第8話 鋼鉄人形ロクセ・ファランクス

 私たちは川を超えてロクセ・ファランクスがあるという天然の神殿へと向かっていた。


「大佐。今からどうするんですか?」

「勿論、鋼鉄人形を回収しますよ」

「回収できなかったらどうなりますか?」

「帝国と共和国で全面戦争になる可能性があるね。そうなれば共和国側の敗北は必至ですよ」

「帝国はそんなに強いの?」

「ええ、共和国軍では歯が立ちません。メル、貴方の役目はロクセ・ファランクスを動かし回収に協力することです。それが全面戦争を回避する唯一の方法になります」

「よくわからないけど……私が頑張ったら戦争は終わるんですね」

「ええそうですよ」


 大佐は笑っている。
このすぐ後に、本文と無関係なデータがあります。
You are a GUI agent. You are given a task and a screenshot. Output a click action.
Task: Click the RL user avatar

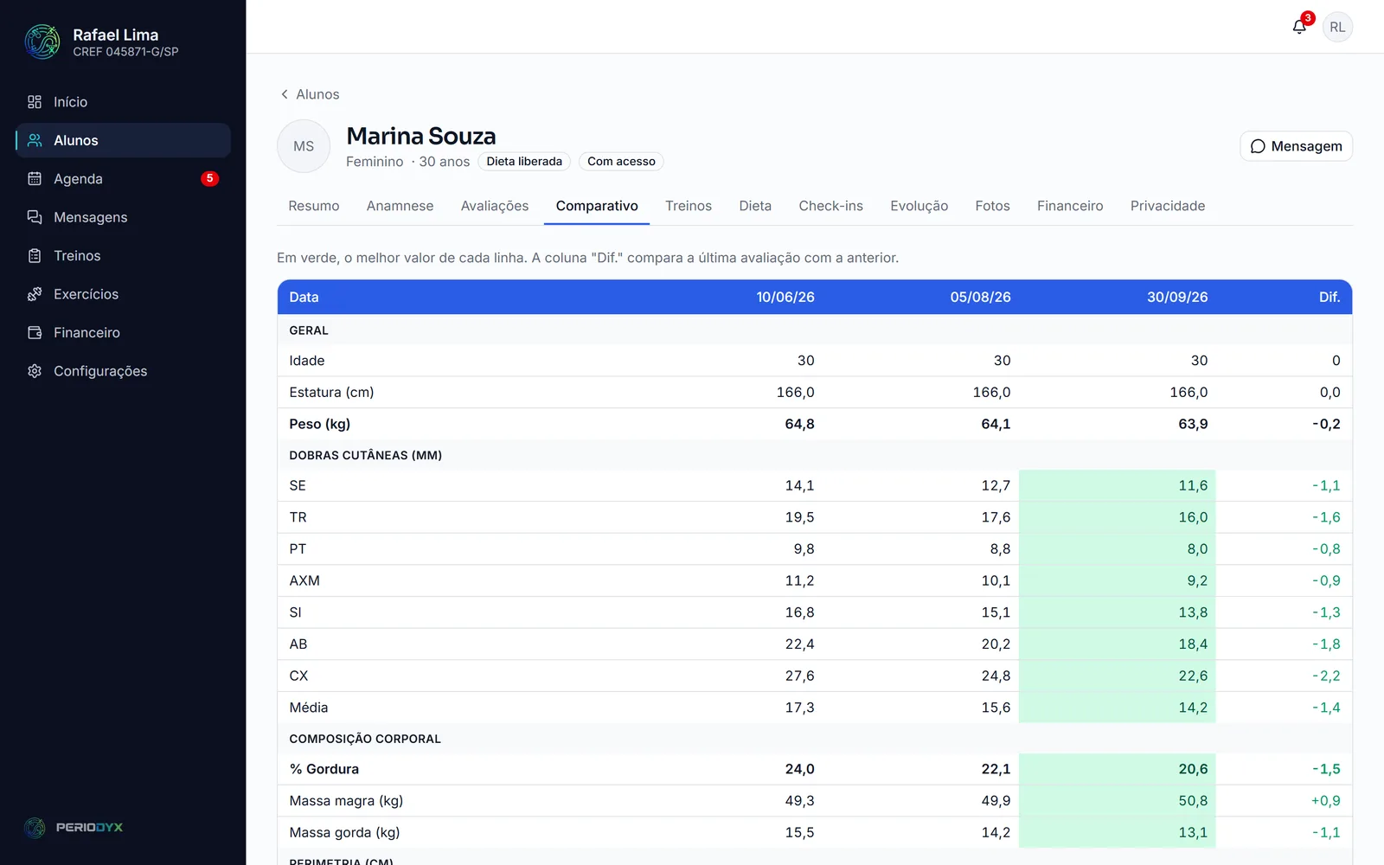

ひょっとしたら騙されているのかもしれない。そいう危惧はあったけど今は信じるしかない。

 木々に囲まれた天然の神殿には、思いのほか簡単に侵入できた。しかし、最も内側の木は切り倒され、ロクセ・ファランクスがむき出しになっていた、表面はコケに覆われ、所々錆び付いているようだった。


 ロクセ・ファランクスは片膝をつきしゃがんでいる。

 その周りには共和国軍の兵士が取り囲んでいる。胸の周りをガンガンと叩き何やら話していた。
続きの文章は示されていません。